After putting the above into Visio, I'm trying to understand how the pairs would end up on the wrong subnet? I guess I need a better understanding as to how the SP ports move over during failure.  I'm still very new to iSCSI and am trying to figure out the best approach for redundancy.  We just got out new shiny VNXe last week!

Also, I'm curious as to why the aggrigate links?  Was that done for performance?

Thanks!

Lets say SPA fails, then the ip addresses on eth2/eth3 on SPA are placed on eth2/eth3 on SPB and the same is true for the ip addresses on eth10/eth11.  Since eth2/eth3 ports from both SP's are on the same switch and same ip network, it works.  eth10/eth11 on both SP's are on the other network and switch.

I used the aggregated links to add capacity for the iSCSI links.  I also have the optional quad I/O modules, so I have 6 Gig ports per SP.  Without that the quad ports, I would put eth2 and eth3 on the two different iSCSI networks from each SP.

I have tested the SP failover during software updates.  Although I had little activity, my VM's did not notice anything.  I have also tested switch failures by powering off a switch and no VM problems either.

As far as the switches I used two Cisco SG 300-20.  I believe these are from the linksys line and are low end managed business switches.  They share the buffer cache between all the ports on the switch.  They are working for us but may not be the best fit for all applications.

Makes sense to me and definitely looks good in Visio.  I'm probably going to run the extra cabling and prep for the future now, can't hurt.   We're running two HP 2910al switches, all CAT 6 cabling, jumbo frames enabled.  Thanks for posting this - helps quite a bit!  Much appreciated!

Some other thoughts. Upgrade to the latest code on the VNXe as there are some problems it addresses that hit me before the code was available.    If you are using thin provisioning be aware that old VM's migrated to system, may need to have the unused area's of disk zeroed out or it may not be as thin as you would like.

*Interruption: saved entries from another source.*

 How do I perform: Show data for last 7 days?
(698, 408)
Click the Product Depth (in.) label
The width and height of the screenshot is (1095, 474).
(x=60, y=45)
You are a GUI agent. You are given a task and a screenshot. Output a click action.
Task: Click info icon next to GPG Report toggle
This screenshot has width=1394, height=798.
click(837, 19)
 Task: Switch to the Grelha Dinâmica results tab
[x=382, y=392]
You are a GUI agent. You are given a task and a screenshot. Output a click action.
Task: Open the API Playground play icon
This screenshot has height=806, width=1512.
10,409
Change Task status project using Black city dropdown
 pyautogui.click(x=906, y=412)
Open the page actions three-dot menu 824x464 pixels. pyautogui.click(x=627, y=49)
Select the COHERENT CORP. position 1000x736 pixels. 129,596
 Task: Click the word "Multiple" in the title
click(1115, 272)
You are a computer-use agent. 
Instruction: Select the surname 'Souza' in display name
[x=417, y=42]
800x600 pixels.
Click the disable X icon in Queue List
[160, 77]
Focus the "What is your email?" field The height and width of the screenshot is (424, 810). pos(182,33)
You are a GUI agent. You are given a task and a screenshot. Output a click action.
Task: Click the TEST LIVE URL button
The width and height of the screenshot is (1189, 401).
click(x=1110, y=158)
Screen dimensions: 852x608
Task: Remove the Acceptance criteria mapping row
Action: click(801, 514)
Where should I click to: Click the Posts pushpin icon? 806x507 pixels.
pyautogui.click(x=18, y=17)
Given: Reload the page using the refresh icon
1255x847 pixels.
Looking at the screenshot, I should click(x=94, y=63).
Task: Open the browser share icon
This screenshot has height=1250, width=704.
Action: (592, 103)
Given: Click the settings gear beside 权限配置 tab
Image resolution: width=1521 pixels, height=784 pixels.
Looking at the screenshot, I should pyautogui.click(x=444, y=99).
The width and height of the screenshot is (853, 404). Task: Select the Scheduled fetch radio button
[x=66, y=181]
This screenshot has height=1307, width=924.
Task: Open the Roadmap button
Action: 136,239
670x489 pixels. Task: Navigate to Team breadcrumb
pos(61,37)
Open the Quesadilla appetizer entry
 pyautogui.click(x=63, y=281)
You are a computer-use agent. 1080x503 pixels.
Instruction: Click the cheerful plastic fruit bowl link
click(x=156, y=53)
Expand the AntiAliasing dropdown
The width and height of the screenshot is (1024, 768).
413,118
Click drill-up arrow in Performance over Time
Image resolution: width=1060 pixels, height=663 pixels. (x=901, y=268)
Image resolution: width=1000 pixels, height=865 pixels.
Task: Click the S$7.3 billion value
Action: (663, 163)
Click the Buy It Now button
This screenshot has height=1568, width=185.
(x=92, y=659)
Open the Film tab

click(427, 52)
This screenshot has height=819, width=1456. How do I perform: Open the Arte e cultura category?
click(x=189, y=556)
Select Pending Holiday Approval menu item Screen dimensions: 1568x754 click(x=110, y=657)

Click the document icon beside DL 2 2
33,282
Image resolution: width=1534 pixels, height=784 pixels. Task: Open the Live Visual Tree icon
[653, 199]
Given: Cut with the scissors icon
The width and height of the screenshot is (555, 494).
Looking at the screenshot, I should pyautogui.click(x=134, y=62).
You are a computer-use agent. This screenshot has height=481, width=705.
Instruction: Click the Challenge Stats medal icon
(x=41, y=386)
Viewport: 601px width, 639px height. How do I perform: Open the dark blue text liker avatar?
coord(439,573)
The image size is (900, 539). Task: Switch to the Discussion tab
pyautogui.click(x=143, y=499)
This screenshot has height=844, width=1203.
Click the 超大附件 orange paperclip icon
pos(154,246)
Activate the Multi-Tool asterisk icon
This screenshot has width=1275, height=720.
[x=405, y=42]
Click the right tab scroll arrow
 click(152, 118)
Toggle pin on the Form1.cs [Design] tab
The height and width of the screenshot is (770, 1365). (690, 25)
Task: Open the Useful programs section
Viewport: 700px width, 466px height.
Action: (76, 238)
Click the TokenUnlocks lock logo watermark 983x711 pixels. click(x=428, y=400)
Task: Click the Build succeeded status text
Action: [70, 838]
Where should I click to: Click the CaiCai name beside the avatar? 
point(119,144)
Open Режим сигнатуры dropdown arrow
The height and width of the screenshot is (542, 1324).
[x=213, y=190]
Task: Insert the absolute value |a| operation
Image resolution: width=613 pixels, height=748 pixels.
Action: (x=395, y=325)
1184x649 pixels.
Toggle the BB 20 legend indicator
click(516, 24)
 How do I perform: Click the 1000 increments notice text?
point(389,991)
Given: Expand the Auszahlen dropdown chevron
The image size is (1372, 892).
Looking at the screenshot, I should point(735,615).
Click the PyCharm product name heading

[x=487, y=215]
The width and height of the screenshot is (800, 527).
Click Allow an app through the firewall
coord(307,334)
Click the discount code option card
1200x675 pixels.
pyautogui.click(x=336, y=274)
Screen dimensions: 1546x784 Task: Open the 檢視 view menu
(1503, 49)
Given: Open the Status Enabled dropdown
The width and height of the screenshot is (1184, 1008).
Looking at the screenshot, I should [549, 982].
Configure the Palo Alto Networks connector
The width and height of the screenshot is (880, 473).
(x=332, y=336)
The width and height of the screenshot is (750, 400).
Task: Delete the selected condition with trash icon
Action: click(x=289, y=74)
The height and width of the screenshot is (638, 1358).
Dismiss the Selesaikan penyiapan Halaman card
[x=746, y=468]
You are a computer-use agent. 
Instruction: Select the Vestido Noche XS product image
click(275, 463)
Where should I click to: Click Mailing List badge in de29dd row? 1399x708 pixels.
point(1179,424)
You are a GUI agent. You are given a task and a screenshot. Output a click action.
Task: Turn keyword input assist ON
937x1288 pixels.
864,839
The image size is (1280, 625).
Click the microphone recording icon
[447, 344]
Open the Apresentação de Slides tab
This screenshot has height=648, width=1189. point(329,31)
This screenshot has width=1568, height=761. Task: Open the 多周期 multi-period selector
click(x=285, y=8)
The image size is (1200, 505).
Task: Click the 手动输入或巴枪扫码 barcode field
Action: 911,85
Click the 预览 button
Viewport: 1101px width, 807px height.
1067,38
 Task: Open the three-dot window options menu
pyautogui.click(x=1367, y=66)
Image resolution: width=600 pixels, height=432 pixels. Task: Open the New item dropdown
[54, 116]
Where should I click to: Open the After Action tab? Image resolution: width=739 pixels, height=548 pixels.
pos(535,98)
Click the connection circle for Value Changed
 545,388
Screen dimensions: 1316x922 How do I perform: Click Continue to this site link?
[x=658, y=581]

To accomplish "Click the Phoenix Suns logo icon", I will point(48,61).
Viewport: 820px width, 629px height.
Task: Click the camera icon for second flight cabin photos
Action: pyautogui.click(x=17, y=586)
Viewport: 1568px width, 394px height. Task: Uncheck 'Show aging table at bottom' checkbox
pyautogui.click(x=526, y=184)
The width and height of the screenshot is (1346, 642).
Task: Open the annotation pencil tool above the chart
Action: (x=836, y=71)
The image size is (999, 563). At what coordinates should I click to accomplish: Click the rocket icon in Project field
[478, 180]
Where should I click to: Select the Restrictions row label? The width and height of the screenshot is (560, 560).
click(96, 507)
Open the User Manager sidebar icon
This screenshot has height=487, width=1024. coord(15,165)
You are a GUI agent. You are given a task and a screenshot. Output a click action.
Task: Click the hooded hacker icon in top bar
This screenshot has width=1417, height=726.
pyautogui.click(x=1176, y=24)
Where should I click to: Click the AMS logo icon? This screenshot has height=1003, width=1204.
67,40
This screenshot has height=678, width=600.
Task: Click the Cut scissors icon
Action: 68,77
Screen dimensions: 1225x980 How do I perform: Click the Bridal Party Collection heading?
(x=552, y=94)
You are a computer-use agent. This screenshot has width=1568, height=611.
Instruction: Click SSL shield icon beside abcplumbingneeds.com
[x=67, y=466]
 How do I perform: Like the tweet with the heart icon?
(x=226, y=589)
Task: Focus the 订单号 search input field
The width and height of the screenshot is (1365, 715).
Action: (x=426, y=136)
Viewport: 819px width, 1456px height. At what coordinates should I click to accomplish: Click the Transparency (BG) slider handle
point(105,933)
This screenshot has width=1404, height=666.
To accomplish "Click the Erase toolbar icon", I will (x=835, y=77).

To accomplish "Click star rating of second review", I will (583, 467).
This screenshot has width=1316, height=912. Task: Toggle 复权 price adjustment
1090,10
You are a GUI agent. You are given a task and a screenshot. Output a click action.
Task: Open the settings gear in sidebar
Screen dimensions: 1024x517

Sorry, ddismore is right, that if you puth eth2/3 from both SPs into the same switch, it does work as indicated. I have tested and noticed that to achieve a better throughoutput, (if you wanted to use a 4 port LACP trunk where possible), then you'll be using everything on the same switch. If that switch fails, you failover situation will be degraded quite severly - its quite noticable when I fail one switch compared to the other. I get much better performance out of having the two SPs in a cross over situation, but the redundancy is then lost for switch failover - so its pointless, but the test was interesting.

I personally think its a real bummer, that you cant bond the two base ports with one of the IO module ports, so that you can go, 3 & 3 ports. This would be better "balancing" for MPIO setups as well.

Hey, off the topic of this, but I asked EMC if there are any issues having the AC power connected to different PDUs which are one different phase grids. (Refer to an article like this: http://searchdatacenter.techtarget.com/answer/Dual-power-supplies-and-power-grids ) like we do on the actual servers - which I know dont have issues with it. But their reply was unclear, their techinical support guys aren't sure themselves.

Is yours wired up to different phases power on the AC side?

So what happens if a link/port fails?  For instance, if the port on the VNXe for eth2 on SPA goes 'bad' and eth2 was aggregated with eth3, what's the result??  That seems to be a big question that EMC doesn't have in documentation.  Is it just degraded performance on that path to SPA?  Or does everything failover to eth2/eth3 on SPB?

EDITED:  So, I found a pretty good EMC doc talking about this...   To add, in theory, what is descirbed above will work and only communicate down one link in the aggregation if the other fails.  BUT, EMC descibes this in the NFS section of the document.  Is this the same for iSCSI??  Is there a difference in how the underlying network works between both protocols?

https://community.emc.com/docs/DOC-12551  Must have a PowerLink account to access it.

Bulldog

I am sorry did not test that specifically, but I did unplug one of the two connection to the switch and the connection still worked through the remaining link.